New Feed Additives Show Promise for Reducing Enteric Methane

Kirsten Franzen
Research Economist
Mitigating methane emissions has emerged as a global priority in avoiding the worst impacts of global climate change. Unlike carbon dioxide, methane has a much higher global warming potential (GWP) and a shorter time in the atmosphere, so it can play a critical role in mitigating near-term emissions. The Global Methane Pledge ambitiously targets reducing methane by 30% by 2030, and aggressive strategies will be required to meet this goal.
One quarter of all global non-CO2 emissions come from livestock emissions, more than three-quarters of which comes from enteric fermentation. Enteric fermentation produces methane as part of the digestive process of ruminant livestock, including cows, goats, and sheep. This is a naturally occurring process and difficult to abate.

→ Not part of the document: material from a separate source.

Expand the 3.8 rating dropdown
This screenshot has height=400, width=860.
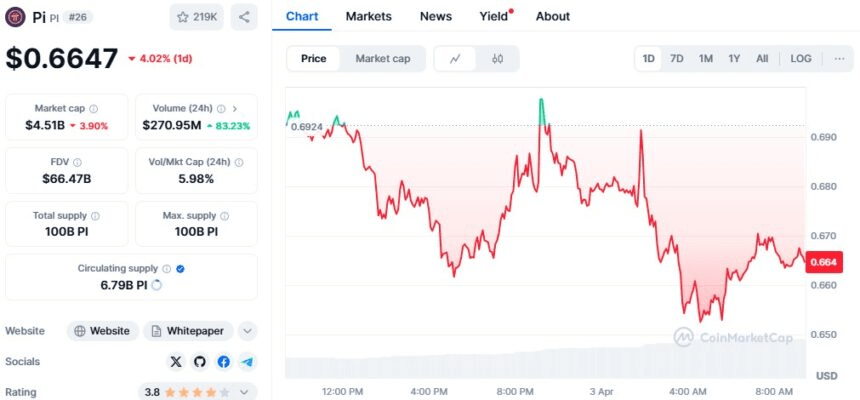click(247, 392)
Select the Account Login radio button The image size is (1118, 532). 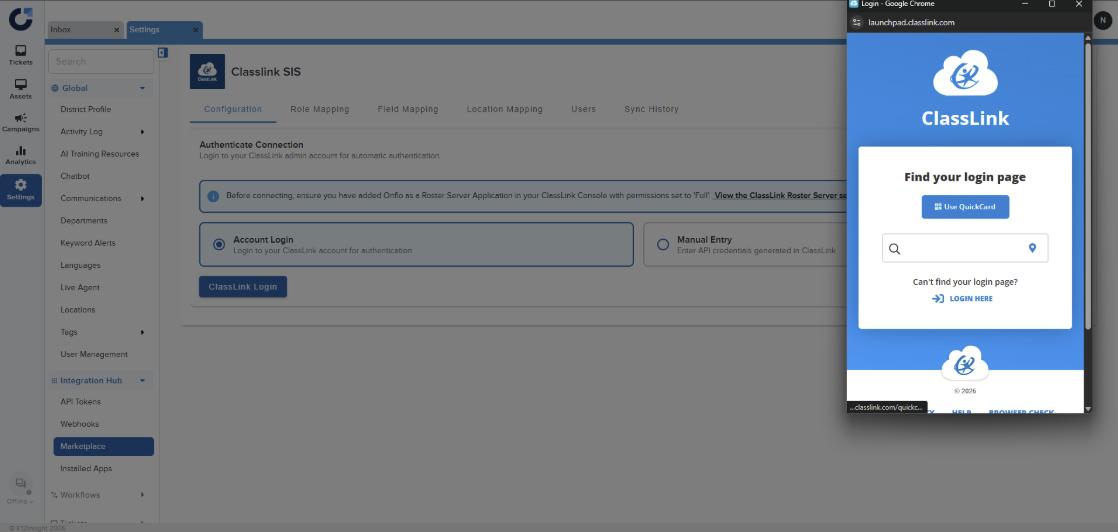[x=218, y=244]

Historically, the primary strategies to lower enteric emissions have been through diet and livestock management. These have been proven effective at reducing emission intensity (emissions per unit of milk or meat production) but are insufficient to adequately address aggregate emissions. New technologies have been developed that show promise for mitigating enteric methane emissions in ruminant livestock - the primary source of enteric methane emissions globally. The two most promising of these feed additive types are a commercially produced compound known as 3-NOP and feed additives derived from a tropical strain of red seaweed. 3-NOP is already being produced by pharmaceutical companies such as DSM. Several start-ups and research organizations around the world, such as Blue Ocean Barns, Symbrosia and have been developing commercial red seaweed additives.
Researchers are cautiously optimistic about 3-NOP and red seaweed, and the substantial emissions reduction benefits. However, there are also some very real challenges.
Researchers are working on advancements in commercial seaweed production and transportation and cold supply chain, which are predicted to decrease costs. Also, feedlots are projected to expand due to increasing demand and intensification of livestock systems. These factors may increase the feasibility for additive adoption in countries with large livestock populations such as Brazil, Argentina, and China. Interventions such as sustained release are being developed for use in exclusively grazing and extensive systems. These treatments can potentially last weeks or even months after they have been fed to livestock so that they can still be effective while animals are grazing. The costs, efficacy, and availability of sustained release for livestock are still being developed and are unclear.
Even if the total methane emissions reduction from interventions such as 3-NOP and red seaweed feed additives are less than literature suggests, they nonetheless represent promising options to reduce methane from naturally occurring sources which have proven difficult to target. 3-NOP feed additives are available now, while red seaweed feed additives are being developed and are expected to be more commercially available in a few years. To address the urgency of global climate change, it is important for the global community to rapidly invest and advance R&D around these technologies to reduce the barriers, while policymakers aggressively speed up the processes to ensure safe regulation, production, and distribution.
RTI has been working with EPA for 20 years to develop marginal abatement costs of non-CO2 gases and these technologies are now incorporated into a suite of interventions to estimate emissions reduction. The updates here have emerged from recent work that builds on these analyses. RTI will present these findings at the Ninth International Symposium on Non-CO2 Greenhouse Gases in the summer of 2023.